Record excerpts
>> start

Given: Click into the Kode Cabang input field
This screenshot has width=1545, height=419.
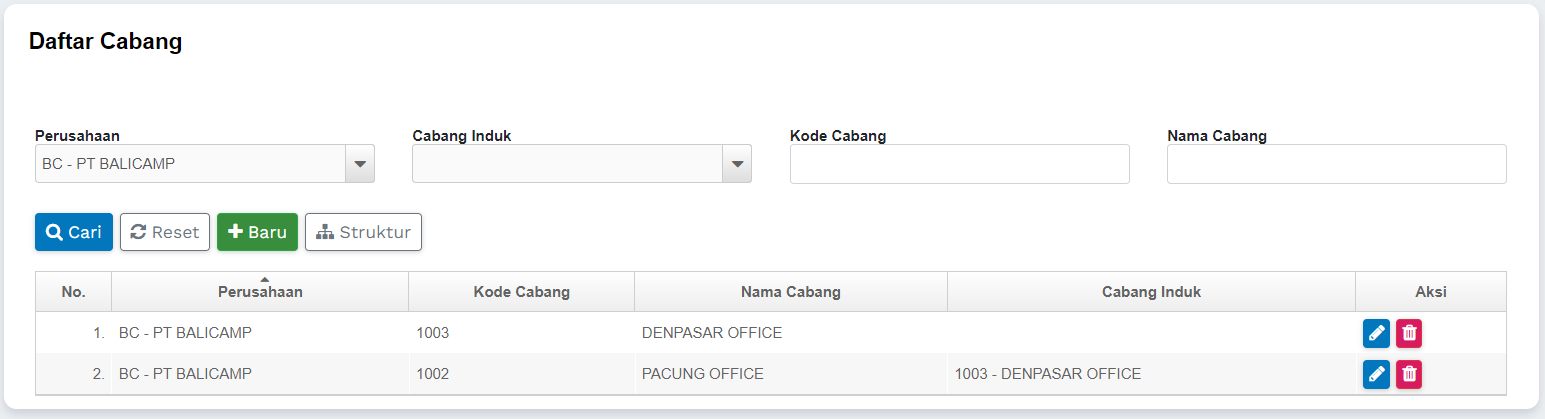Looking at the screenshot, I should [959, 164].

>> end
>> start

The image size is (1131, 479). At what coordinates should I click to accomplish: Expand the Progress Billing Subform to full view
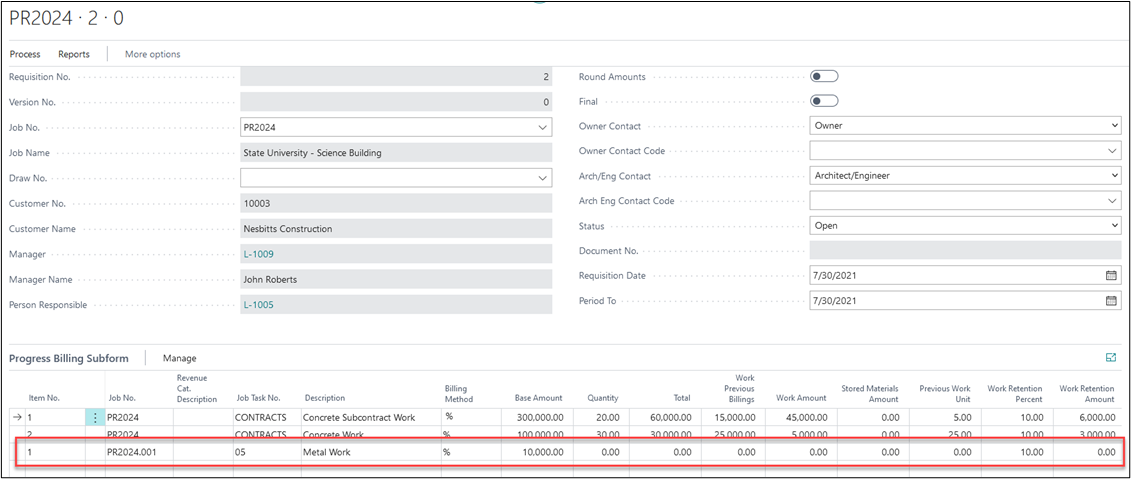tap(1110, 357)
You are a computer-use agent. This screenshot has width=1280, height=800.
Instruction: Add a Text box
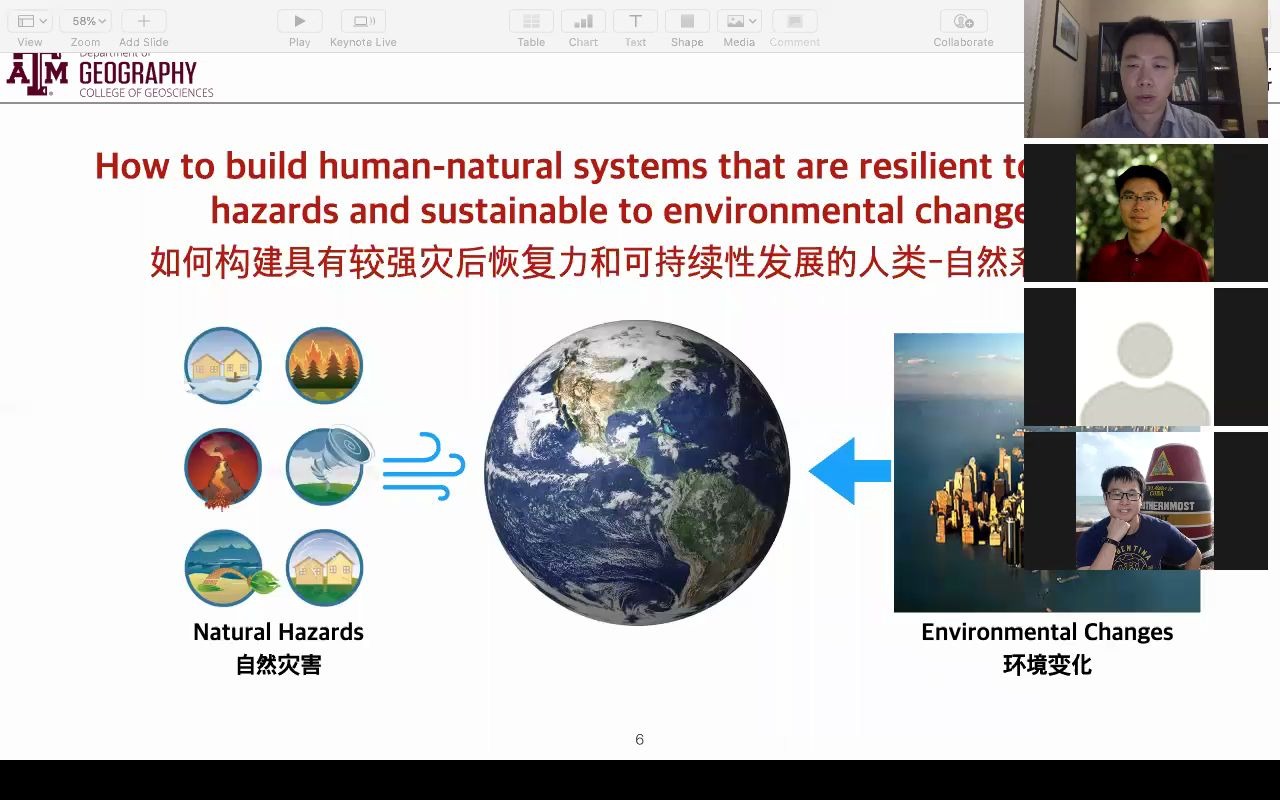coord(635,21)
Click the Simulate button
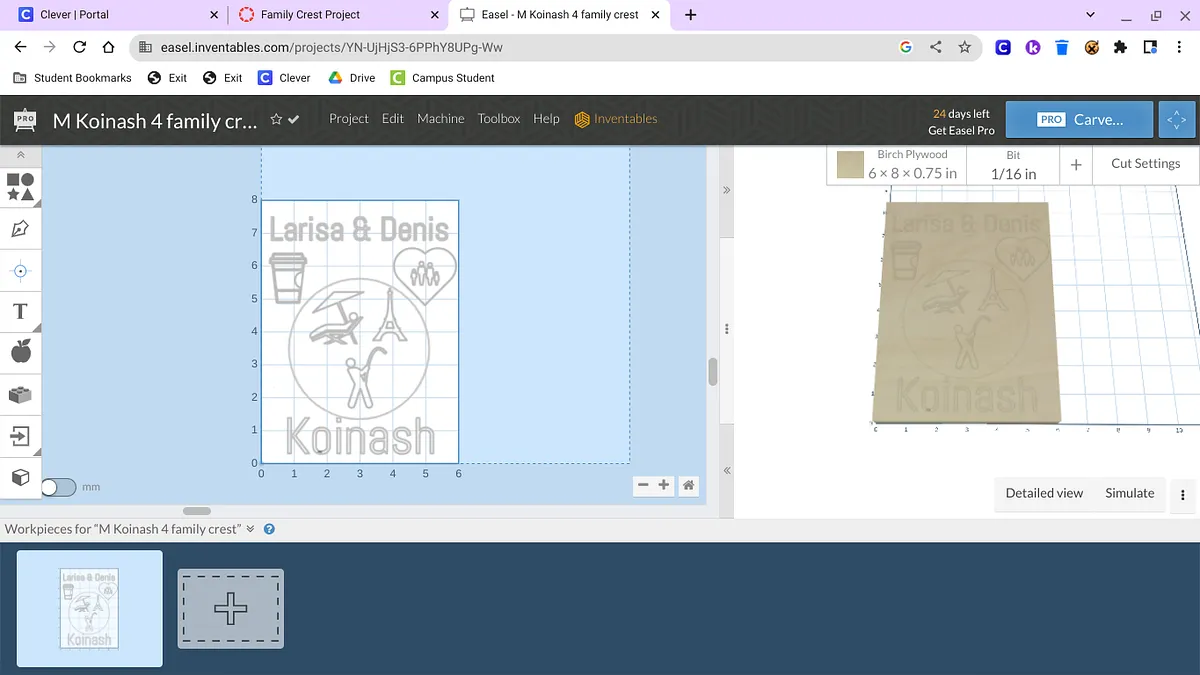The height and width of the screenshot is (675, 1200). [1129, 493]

>> end

Task to carry out
Set down verbatim every entry line from the one containing "The image size" through the one containing "The height and", both included, and leave the pictures out of the answer.

Response below
The image size is (1131, 479). At what coordinates should I click to accomplish: Expand the Progress Billing Subform to full view
tap(1110, 357)
You are a computer-use agent. This screenshot has width=1280, height=800.
Instruction: Add a Text box
coord(635,21)
Click the Simulate button
The height and width of the screenshot is (675, 1200). [1129, 493]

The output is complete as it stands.